■ Aim of the task
Repeat exactly the lines from the start of the records below through the line that contains "Gewinner (1388, 99)", including both.

(Collected data)

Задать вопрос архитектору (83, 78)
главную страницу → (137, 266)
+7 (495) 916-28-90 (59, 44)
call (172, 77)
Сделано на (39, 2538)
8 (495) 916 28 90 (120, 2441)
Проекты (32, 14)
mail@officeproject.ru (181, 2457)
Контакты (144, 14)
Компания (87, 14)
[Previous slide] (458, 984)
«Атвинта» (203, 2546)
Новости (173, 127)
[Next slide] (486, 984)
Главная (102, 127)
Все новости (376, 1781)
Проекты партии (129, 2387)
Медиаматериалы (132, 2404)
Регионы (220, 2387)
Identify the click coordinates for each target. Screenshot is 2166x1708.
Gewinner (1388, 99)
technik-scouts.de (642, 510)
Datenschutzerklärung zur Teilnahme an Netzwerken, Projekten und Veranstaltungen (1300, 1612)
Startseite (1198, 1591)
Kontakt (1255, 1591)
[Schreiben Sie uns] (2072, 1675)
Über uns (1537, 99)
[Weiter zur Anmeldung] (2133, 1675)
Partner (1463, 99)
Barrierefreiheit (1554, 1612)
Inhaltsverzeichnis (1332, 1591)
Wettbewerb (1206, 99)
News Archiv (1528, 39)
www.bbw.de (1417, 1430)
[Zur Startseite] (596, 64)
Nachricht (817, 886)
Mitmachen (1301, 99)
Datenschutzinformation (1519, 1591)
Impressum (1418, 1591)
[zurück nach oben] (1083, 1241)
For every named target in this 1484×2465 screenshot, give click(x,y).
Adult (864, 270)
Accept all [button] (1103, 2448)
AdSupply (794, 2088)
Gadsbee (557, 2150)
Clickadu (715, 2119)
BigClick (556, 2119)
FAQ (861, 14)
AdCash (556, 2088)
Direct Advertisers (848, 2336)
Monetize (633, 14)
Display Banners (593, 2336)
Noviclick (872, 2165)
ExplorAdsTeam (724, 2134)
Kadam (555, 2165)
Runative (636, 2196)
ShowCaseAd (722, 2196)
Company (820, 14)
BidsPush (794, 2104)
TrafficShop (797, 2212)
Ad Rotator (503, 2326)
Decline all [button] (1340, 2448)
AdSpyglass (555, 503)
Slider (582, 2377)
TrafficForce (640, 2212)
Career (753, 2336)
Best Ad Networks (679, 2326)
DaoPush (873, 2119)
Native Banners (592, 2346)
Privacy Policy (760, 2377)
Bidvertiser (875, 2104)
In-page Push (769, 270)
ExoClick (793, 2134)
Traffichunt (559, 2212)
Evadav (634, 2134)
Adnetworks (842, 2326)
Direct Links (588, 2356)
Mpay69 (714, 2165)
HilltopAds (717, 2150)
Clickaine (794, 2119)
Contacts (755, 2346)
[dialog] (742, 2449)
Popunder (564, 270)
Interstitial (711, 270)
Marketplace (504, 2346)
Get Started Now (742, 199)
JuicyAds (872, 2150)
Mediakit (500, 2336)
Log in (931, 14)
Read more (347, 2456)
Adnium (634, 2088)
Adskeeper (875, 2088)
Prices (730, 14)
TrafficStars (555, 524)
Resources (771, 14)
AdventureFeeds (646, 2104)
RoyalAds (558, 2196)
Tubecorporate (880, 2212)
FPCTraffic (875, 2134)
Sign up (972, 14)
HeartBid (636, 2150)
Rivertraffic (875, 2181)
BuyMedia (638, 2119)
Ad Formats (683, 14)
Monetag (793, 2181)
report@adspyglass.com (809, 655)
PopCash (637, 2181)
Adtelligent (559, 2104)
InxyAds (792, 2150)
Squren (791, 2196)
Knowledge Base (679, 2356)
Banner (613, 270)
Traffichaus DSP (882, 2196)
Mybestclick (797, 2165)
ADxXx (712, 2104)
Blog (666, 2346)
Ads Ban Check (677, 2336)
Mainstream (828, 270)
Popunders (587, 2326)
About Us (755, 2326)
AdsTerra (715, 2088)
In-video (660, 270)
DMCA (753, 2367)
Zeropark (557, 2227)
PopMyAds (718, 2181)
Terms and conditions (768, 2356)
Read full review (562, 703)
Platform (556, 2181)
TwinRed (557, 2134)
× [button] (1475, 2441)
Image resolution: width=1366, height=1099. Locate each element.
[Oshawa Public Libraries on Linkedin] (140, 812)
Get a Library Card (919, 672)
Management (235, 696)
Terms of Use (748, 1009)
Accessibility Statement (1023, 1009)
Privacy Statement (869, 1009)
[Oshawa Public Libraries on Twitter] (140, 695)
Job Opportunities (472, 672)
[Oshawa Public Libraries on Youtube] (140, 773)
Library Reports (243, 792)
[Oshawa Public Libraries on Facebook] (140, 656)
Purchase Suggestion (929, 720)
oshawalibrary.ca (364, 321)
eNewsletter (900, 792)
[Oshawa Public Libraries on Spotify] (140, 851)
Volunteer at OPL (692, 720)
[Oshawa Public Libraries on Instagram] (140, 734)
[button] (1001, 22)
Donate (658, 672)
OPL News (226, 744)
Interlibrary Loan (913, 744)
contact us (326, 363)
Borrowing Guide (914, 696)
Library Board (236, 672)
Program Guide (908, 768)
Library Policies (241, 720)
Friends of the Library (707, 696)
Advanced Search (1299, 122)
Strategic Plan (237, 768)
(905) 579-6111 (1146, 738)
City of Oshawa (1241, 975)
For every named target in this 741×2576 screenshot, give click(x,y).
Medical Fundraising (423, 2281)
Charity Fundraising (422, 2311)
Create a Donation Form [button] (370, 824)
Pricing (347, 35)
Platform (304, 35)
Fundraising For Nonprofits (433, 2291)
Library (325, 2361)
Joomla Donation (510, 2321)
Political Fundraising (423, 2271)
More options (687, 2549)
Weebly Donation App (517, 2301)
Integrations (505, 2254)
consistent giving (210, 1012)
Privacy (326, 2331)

■ Completed exercise
Задать вопрос архитектору (83, 78)
главную страницу → (137, 266)
+7 (495) 916-28-90 (59, 44)
call (172, 77)
Сделано на (39, 2538)
8 (495) 916 28 90 (120, 2441)
Проекты (32, 14)
mail@officeproject.ru (181, 2457)
Контакты (144, 14)
Компания (87, 14)
[Previous slide] (458, 984)
«Атвинта» (203, 2546)
Новости (173, 127)
[Next slide] (486, 984)
Главная (102, 127)
Все новости (376, 1781)
Проекты партии (129, 2387)
Медиаматериалы (132, 2404)
Регионы (220, 2387)
Identify the click coordinates for each target. Screenshot is 2166x1708.
Gewinner (1388, 99)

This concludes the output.